Although most individuals initiate oxycodone use via the oral route, oral bioavailability of oxycodone in rats is extremely low (1.2–5.0%; [76]) compared to 60–87% in humans [77], which has led most rat studies to use the intravenous route to ensure reliable brain exposure. Nevertheless, recent oral oxycodone self-administration studies in rats have consistently shown robust intake, with females self-administering significantly more oxycodone than males [78,79,80]. The marked sex differences observed in these oral studies mirror the female-greater intake seen in the current intravenous paradigm, indicating that fundamental sex-dependent vulnerability mechanisms operate independently of administration route.

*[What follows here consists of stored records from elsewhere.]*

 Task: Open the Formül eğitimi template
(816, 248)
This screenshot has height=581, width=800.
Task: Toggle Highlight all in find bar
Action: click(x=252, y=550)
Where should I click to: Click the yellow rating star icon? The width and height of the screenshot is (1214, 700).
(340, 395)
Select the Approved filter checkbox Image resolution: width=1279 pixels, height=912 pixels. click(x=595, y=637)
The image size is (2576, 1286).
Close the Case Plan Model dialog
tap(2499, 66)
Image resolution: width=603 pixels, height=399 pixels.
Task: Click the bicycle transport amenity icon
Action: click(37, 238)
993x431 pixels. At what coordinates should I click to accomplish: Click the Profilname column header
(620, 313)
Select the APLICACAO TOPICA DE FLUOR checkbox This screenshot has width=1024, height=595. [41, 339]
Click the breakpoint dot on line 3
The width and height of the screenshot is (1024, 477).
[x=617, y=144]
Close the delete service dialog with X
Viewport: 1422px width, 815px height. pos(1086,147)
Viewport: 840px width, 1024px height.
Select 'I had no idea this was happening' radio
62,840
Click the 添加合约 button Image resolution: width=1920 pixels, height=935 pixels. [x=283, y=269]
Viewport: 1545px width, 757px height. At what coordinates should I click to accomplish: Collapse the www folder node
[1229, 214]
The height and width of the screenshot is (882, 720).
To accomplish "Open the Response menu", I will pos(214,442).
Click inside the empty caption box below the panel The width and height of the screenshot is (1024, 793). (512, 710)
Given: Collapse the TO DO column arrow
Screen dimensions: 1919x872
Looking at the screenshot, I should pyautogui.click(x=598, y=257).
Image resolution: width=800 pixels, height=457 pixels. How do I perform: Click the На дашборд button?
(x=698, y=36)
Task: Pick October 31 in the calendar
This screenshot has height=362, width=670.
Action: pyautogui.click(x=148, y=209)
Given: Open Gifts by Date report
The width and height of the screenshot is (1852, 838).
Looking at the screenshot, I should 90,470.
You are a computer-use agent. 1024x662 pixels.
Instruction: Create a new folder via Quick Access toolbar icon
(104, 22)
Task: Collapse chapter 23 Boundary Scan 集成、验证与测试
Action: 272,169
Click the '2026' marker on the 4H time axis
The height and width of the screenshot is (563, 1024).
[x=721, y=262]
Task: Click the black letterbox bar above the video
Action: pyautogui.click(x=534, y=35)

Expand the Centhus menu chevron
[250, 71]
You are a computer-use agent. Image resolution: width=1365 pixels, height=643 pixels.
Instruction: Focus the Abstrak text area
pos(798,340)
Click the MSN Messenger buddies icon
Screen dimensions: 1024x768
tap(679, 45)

While ours is the first study to examine extended access oxycodone in HS rats at this scale, similar work using heroin identified three vulnerability clusters, confirming our observation that females are overrepresented in the vulnerable phenotype [28, 29]. Notably, this work extended stratification to the neural level, identifying distinct, sex-specific patterns of Fos activation distinguishing resilience from vulnerability [29]. Together, these studies across different opioids validate the HS rat model as a robust platform for capturing the individual variability necessary to dissect both the behavioral and neuronal mechanisms of addiction.

Finally, this study lays the foundation for future genetic analysis. Previous studies using classical inbred rat strains have established substantial heritability for multiple opioid-related traits, including baseline heroin self-administration [81,82,83], escalation of heroin intake [84], preferred opioid dose [84], acute reactivity to opioid withdrawal [85, 86], antinociceptive effect [87], opioid-induced conditioned place preference [88], proenkephalin levels [81], and m opioid receptor regulation [89]—findings that underscore the genetic underpinnings of opioid use disorder observed in humans. Building on this foundation, the HS rat population used here is optimized for fine-mapping these genetic loci [23, 24]. Ongoing studies are dissecting sex differences in the neurobiological adaptations produced by addiction-like behaviors to oxycodone [90,91,92], and future studies will integrate the behavioral phenotypes characterized here with genotype data to identify gene variants associated with vulnerability and resilience.

Additionally, tissue samples from these behaviorally and genetically characterized rats are available through the oxycodone biobank [43], facilitating the investigation of non-genetic mechanisms, such as epigenetic, transcriptomic [68], and microbiomic factors—that underlie the transition from controlled use to addiction.